En démissionnant du groupe parlementaire libéral pour créer son mouvement, Ngom n’a-t-il pas, lui aussi, rendu les armes devant un “haut les mains’’ du pouvoir ?
L’ancien ministre de l’Intérieur est en effet un gros légume pour la Crei, la Cour de répression de l’enrichissement illicite. Dès juin 2012, il est cueilli en pleine campagne pour les législatives par les éléments de la Bip et ramené, par les airs, sous haute sécurité, à Dakar. Il passera un interrogatoire musclé devant les Gendarmes de Colobane. (Retour d’ascenseur pour l’ancien ministre de l’Intérieur !). Son épouse, Aline Correa, n’est pas épargnée. Dans le cadre de la traque des biens dits mal acquis, les pandores ont fouillé jusque chez lui en juin 2013. Interdit de sortie à l’étranger, déchu de son immunité parlementaire, il s’est plaint de son sort : ‘’Je suis dans une prison à ciel ouvert avec ma famille.’’

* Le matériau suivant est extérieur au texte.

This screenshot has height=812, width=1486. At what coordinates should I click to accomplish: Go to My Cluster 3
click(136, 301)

Il y avait sans doute d’autres raisons pour que la justice du néo pouvoir de Macky Sall, s’intéressât au cas Ousmane Ngom. Il était à la Place Washington quand le ‘’Dragon’’, ce char anti-émeute de la police sénégalaise, écrasait l’étudiant Mamadou Diop, lors d’une manifestation de l’opposition en janvier 2012 à la Place de l’Obélisque.

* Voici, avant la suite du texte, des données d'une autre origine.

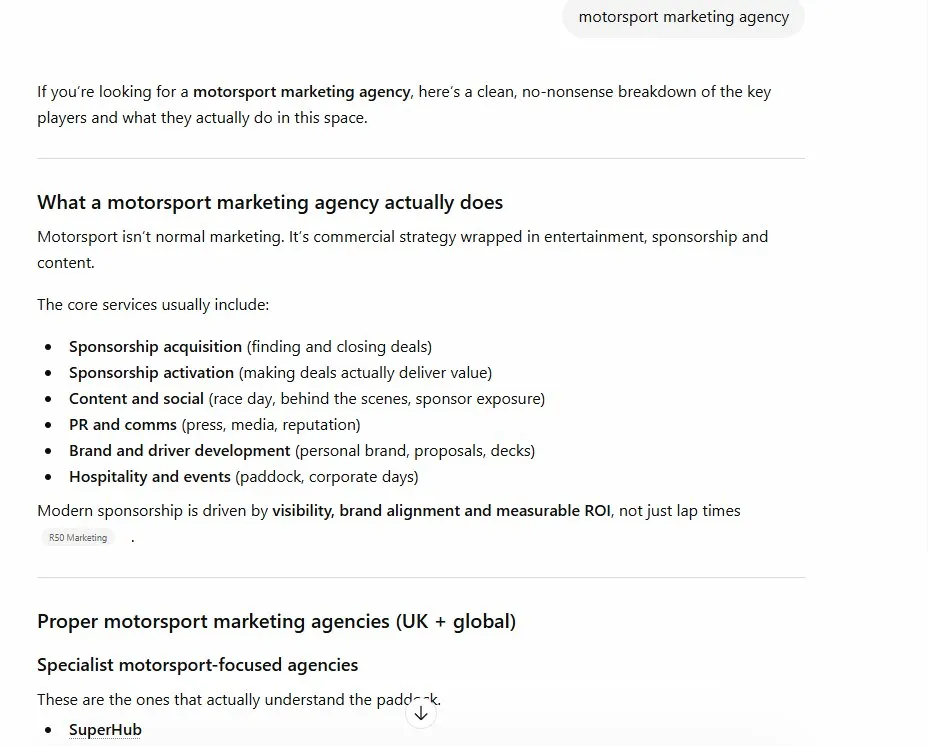
Task: Click the bold text 'Sponsorship acquisition'
Action: click(x=155, y=346)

Des démêlées avec la justice, Ousmane Ngom en a connu. Il a été inculpé de "complicité d'assassinat et d'atteinte à la sûreté de l'Etat" dans l'enquête sur le meurtre du Me Babacar Sèye, vice-président du Conseil constitutionnel, en 1993. Détenu en même temps qu’Abdoulaye Faye, Mody Sy et Samuel Sarr, conseiller financier de M. Wade, il a été, comme le reste du groupe, blanchi.

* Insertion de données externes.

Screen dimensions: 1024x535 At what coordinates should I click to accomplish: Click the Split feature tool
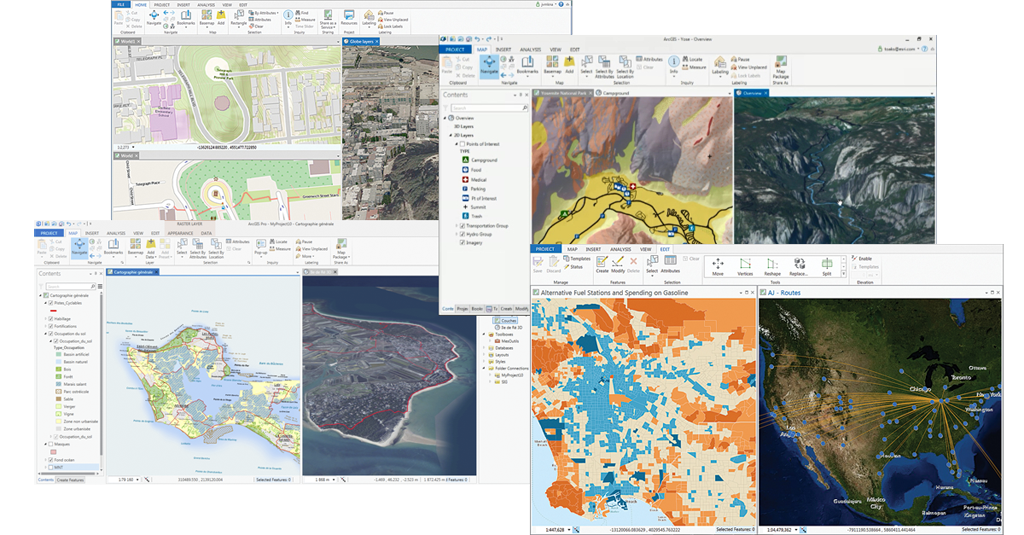point(827,267)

Blanchi sous le harnais de la politique sénégalaise, l’homme est décrit par ses proches comme “un bosseur, un fin connaisseur des dossiers”. Auréolé de son époque du titre de “meilleur ministre de la Santé par Diouf”, il est crédité sous Wade des réformes majeures au sein de la Police sénégalaise ayant abouti à la création du statut du policier. Même si Ngom garde son mystère entier, Ousmane a fait sa mue. Il a troqué ses costumes amples d’opposant que Wade lui ramenaient de ses voyages en France pour cultiver le raffinement saint-louisien dans des basins richement amidonnés. “Il est devenu un insider, il ne se sent plus à l’aise à la marge. Mais c’est moins le pouvoir qui l’intéresse que l’influence qu’il peut exercer sur le pouvoir”, indique un ancien collaborateur.